After muddling around for six posts, I finally got to a point a where I think I have something really interesting to talk about.
So let's see. My original point was that there existed a single equation that could describe the tradeoff between the cost of storing data and restore time that capture the notion of RPO. And I succeeded with The Backup-Restore Cost Model.
But what the model did not account for was that a particular infrastructure could be too costly to store all of the copies of data.
Faced with the cost, and coupled with the increasingly diminishing probability that restore would ever need to be done, backup and application architects look to alternative infrastructures..
The reasoning being that is simple enough. Although the DownTimeCostPerMinute stays constant, the probability of needing to look at an older copy diminishes with time. In effect, the expected DownTimeCostPerMinute declines as the copy gets older.
Because of that customers naturally gravitate to using a cheaper infrastructure with a different CostPerByte and a different RTO. In fact, this reality, that the expected DownTimeCostPerMinute declines over time remains the justification for tape.
Alright, so how do we capture this?
It turns out that modeling disk to tape or disk to disk is easy, but modeling disk to disk to tape is harder. And that D2D2T model will have to wait a bit.
It also turns out that the model is the same whether you are using Disk or Tape as your secondary target., the only thing that changes is the constants.
Disk to Tape or Disk to Disk Architecture Model
So let's assume that there are only two infrastructures: Disk to Tape or Disk to Disk.
The cost of the primary Disk is: Size(D)*CostPerByte + RTO*DownTimeCostPerMinute.
To save some typing we'll call that PrimaryCost.
We will call the backup target cost SecondaryCost.
The goal, of course, is keep N copies, while minimizing restore time, and minimizing the amount of money.

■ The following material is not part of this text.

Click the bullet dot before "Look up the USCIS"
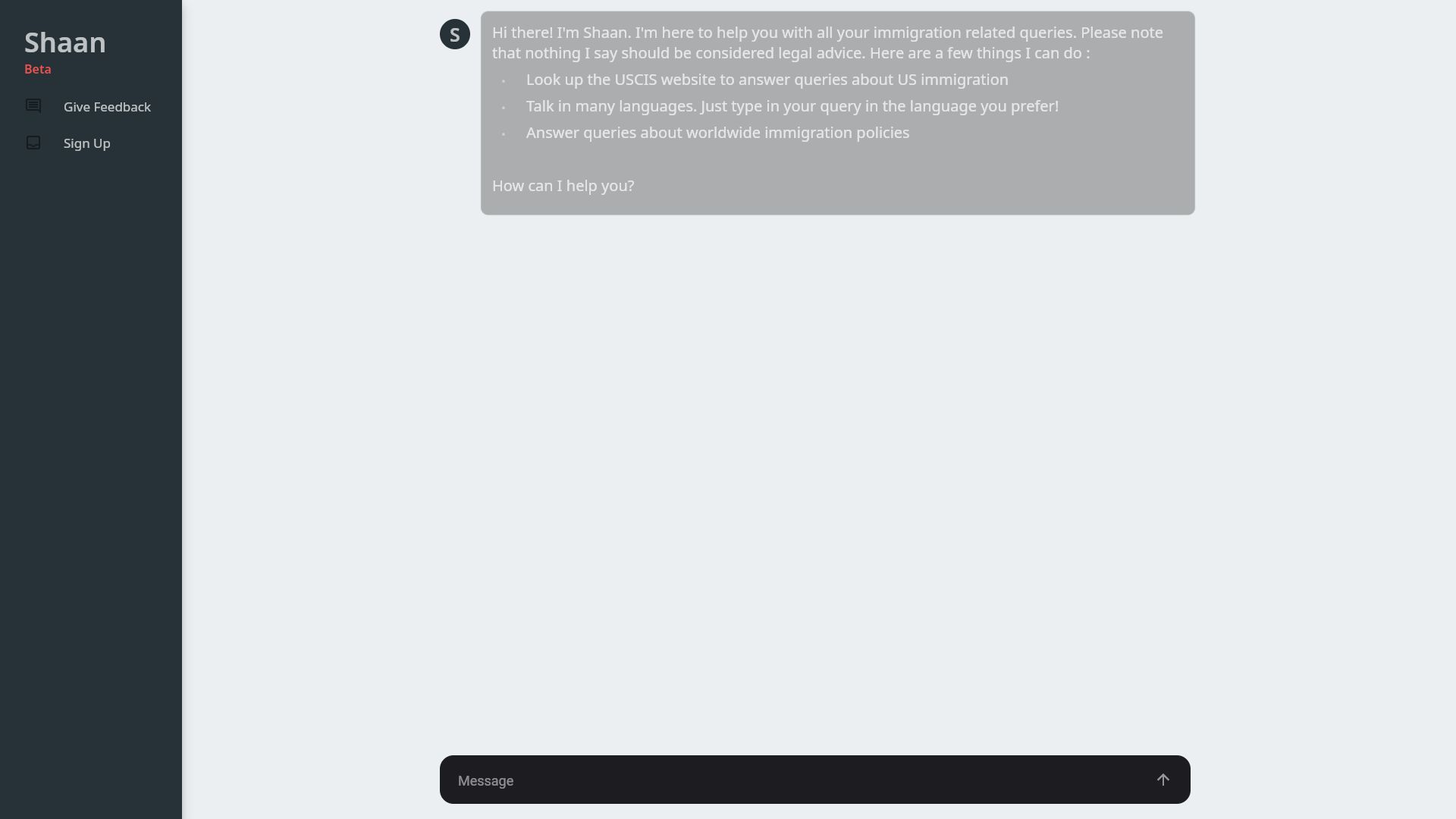The height and width of the screenshot is (819, 1456). (504, 81)
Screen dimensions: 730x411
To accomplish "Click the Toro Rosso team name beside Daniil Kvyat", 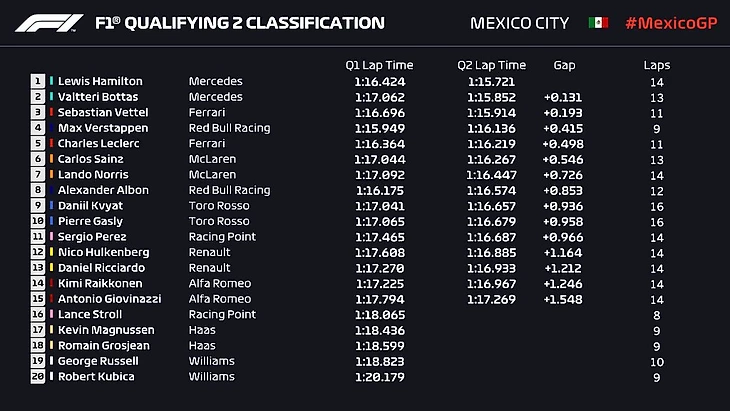I will pyautogui.click(x=216, y=206).
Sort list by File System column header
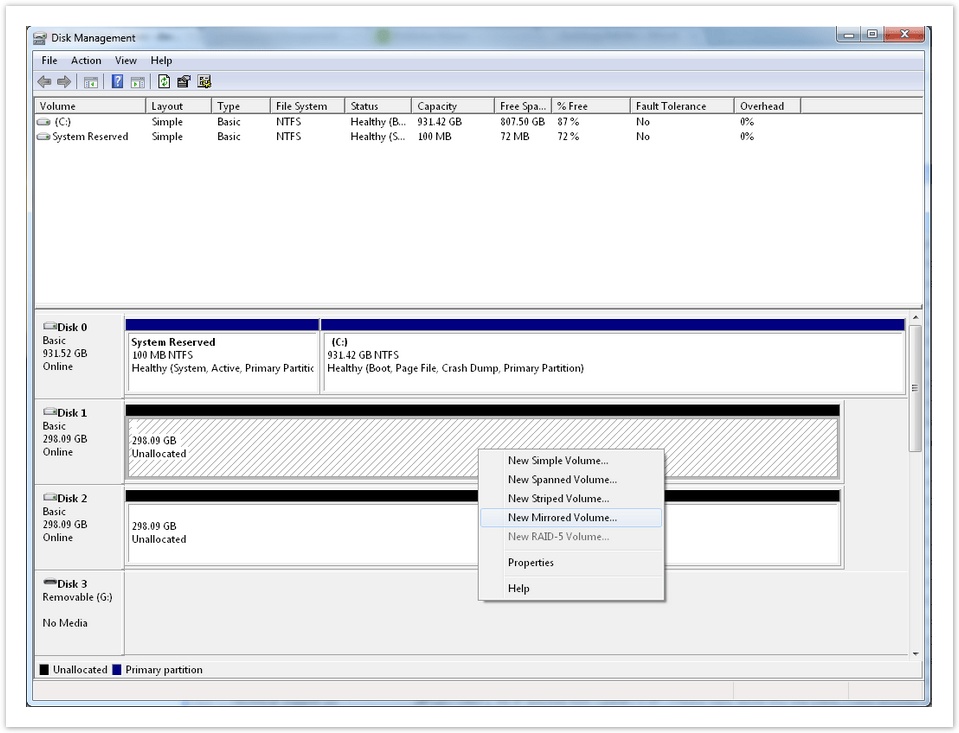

We will assume that backup copies on the primary are both more expensive and allow faster restores.
Given that we have
N = PrimaryCopies + SecondaryCopies
We also have this equation, where M is the total amount available to spend.
M = PrimaryCost * PrimaryCopies + SeconaryCost * SecondaryCopies
We can then trivially combine the equations:
N - Primary Copies = SecondaryCopies
M = PrimaryCost * PrimaryCopies + SecondaryCost * (N - PrimaryCopies)
M = N * SecondaryCost + PrimaryCopies (PrimaryCost - SecondaryCost)
Since M, N, SecondaryCost, and PrimaryCost are fixed we can analytically determine how many copies are kept on the primary and how many on the secondary.